Extraprofitti sui carburanti: l’Italia chiede una tassa Ue per evitare asimmetrie

Extraprofitti sui carburanti: l'Italia chiede una tassa Ue per evitare asimmetrie

Il continuo aumento dei prezzi dei carburanti riporta alla ribalta il tema degli extraprofitti, ovvero i margini extra guadagnati dalle compagnie quando il costo al consumo cresce più rapidamente rispetto ai costi di approvvigionamento. Questo fenomeno è stato accentuato dal contesto geopolitico e dal conflitto con l'Iran, portando i profitti dei principali distributori in Europa a raggiungere un livello record di 7,5 miliardi e mezzo di euro.
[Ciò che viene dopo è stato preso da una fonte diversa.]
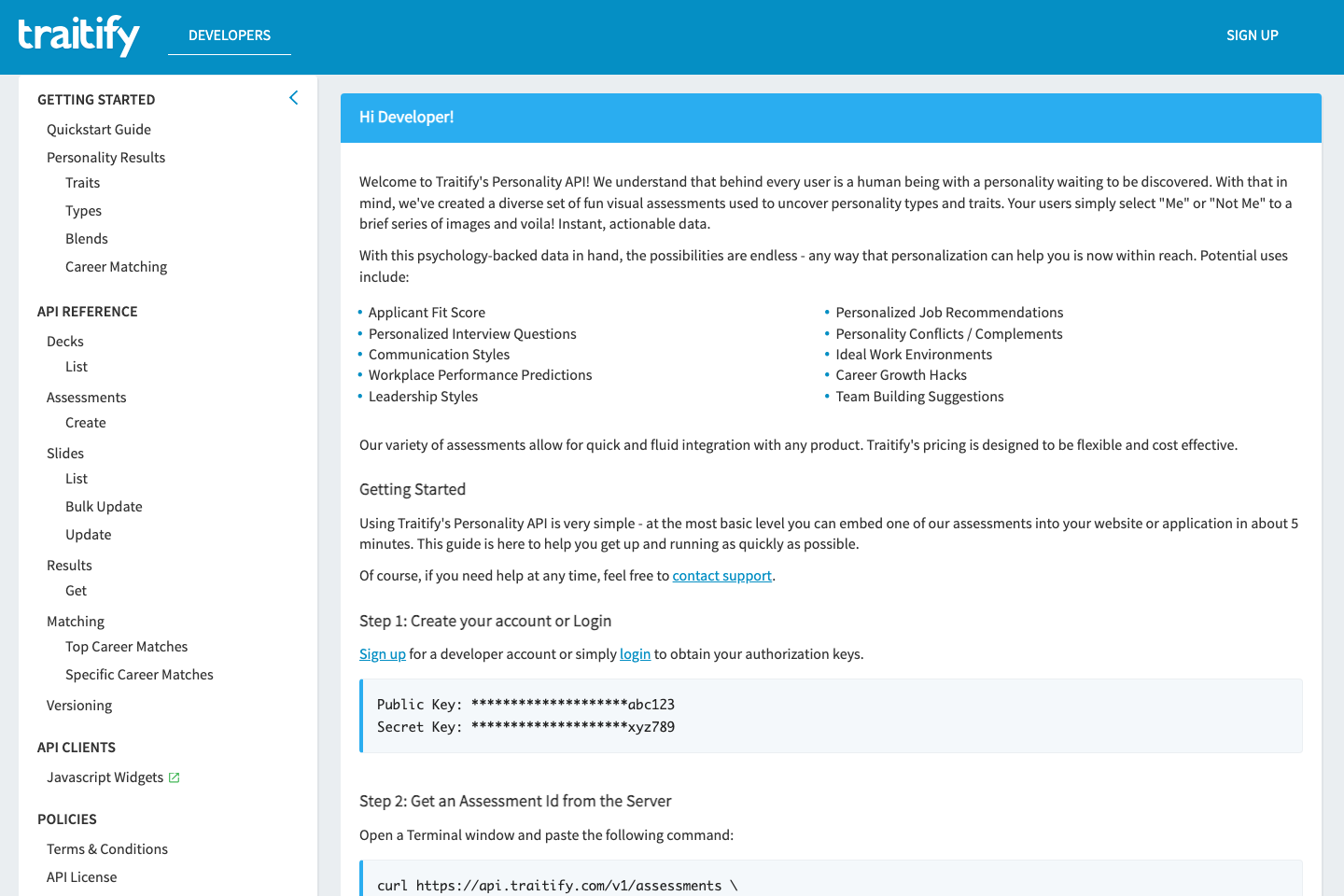Click the contact support link
This screenshot has height=896, width=1344.
tap(721, 575)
Per affrontare le conseguenze di questa situazione sui bilanci di famiglie e imprese, l'Italia sta proponendo una tassazione su questi margini. Il governo italiano ha avviato un'iniziativa diplomatica con altri cinque Paesi membri, chiedendo alla presidenza irlandese di facilitare un confronto tra i ministri delle Finanze dell'Unione Europea. Da Palazzo Chigi è stato specificato che non è necessaria un'autorizzazione formale dalla Commissione Europea, poiché ogni governo ha già la possibilità di adottare misure nazionali.

La richiesta di un accordo a livello comunitario nasce dalla necessità di garantire una tutela industriale e una competizione equa. Misure isolate potrebbero generare asimmetrie di mercato, svantaggiando l'operatore energetico di Stato rispetto alla concorrenza internazionale. L'esecutivo di Giorgia Meloni sostiene che la soluzione debba essere un intervento armonizzato a livello europeo, che imponga a tutti i gruppi petroliferi ed energetici operanti nel mercato unico di contribuire secondo criteri uniformi.